Pour l’heure, tout se passe comme si les principaux dirigeants mondiaux voulaient donner le change, flatter et convaincre de leur bonne foi un président américain plus narcissique que jamais qui, après avoir caressé l’espoir d’un Nobel de la paix, avoue désormais miser sur ses efforts pour mettre fin au conflit russo- ukrainien afin d’« aller au paradis si possible »… Depuis ces réunions au sommet, largement improvisées, le scepticisme gagne. Car Moscou continue à réclamer une Ukraine désarmée. Les Européens s’inquiètent d’une paix trop favorable à la Russie (gains territoriaux), ce qui constituerait une prime à l’agresseur et un encouragement à de futures guerres de conquête. Donald Trump s’agace de ne pas voir les autres se plier à sa volonté et menace de se retirer du processus. Et les Ukrainiens réclament aux Occidentaux des assurances pour leur sécurité future.

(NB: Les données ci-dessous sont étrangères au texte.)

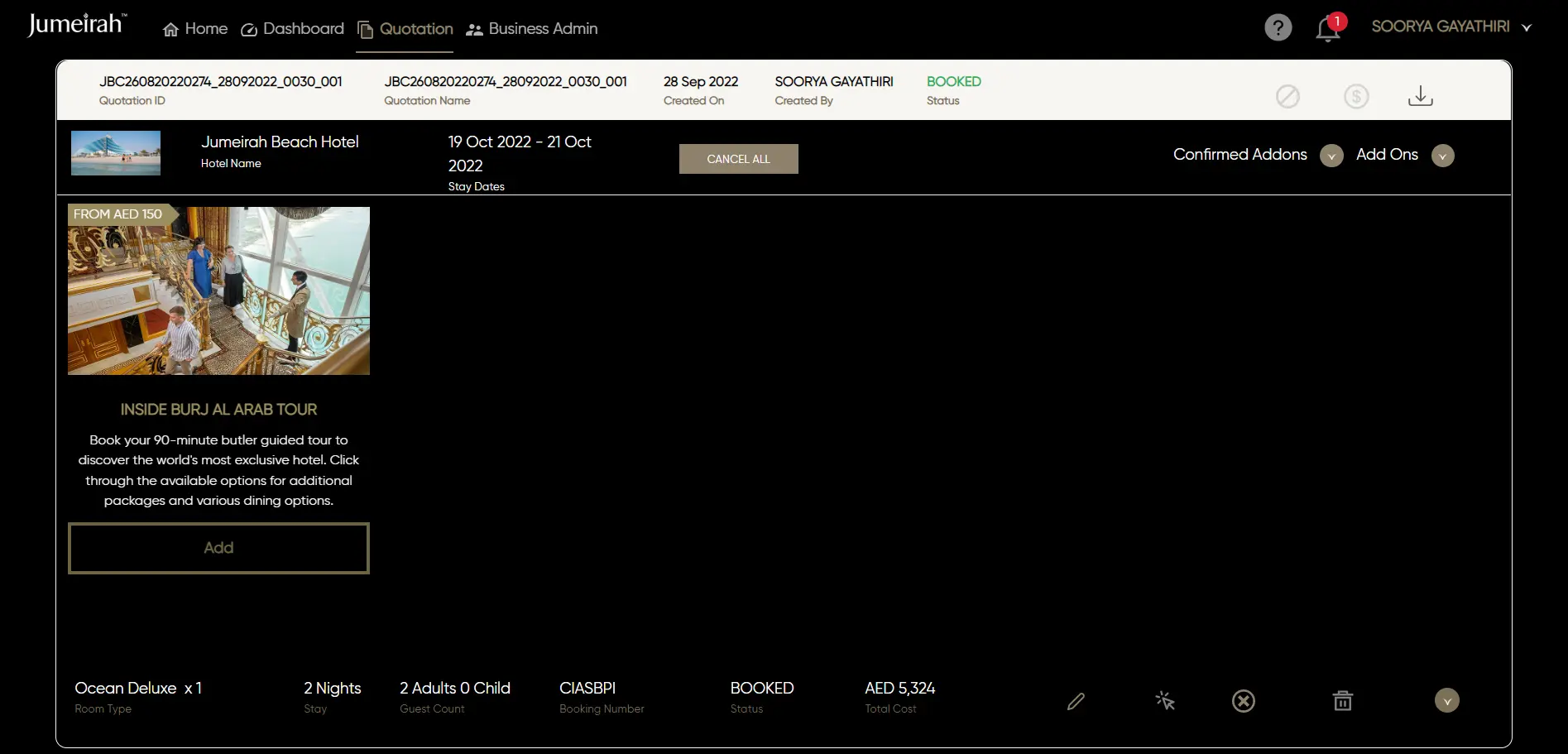
Task: Click the dollar payment icon
Action: (1356, 97)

2. Les «garanties de sécurité» pour l’Ukraine, c’est quoi ?
Dans le cadre d’un futur plan de paix, Kiev demande des garanties. Idéalement, ce serait une adhésion à l’Otan, l’alliance militaire occidentale. Mais Trump y est opposé : ce serait une «provocation» pour Moscou. Trois types d’assurances pourraient être données à l’Ukraine : d’abord un renforcement de son armée en matériel et munitions, ensuite une implication américaine qui reste à préciser dans l’espace aérien (surveillance et renseignement), enfin l’envoi de soldats de pays européens qui seraient stationnés en Ukraine, plus symbolique que dissuasif.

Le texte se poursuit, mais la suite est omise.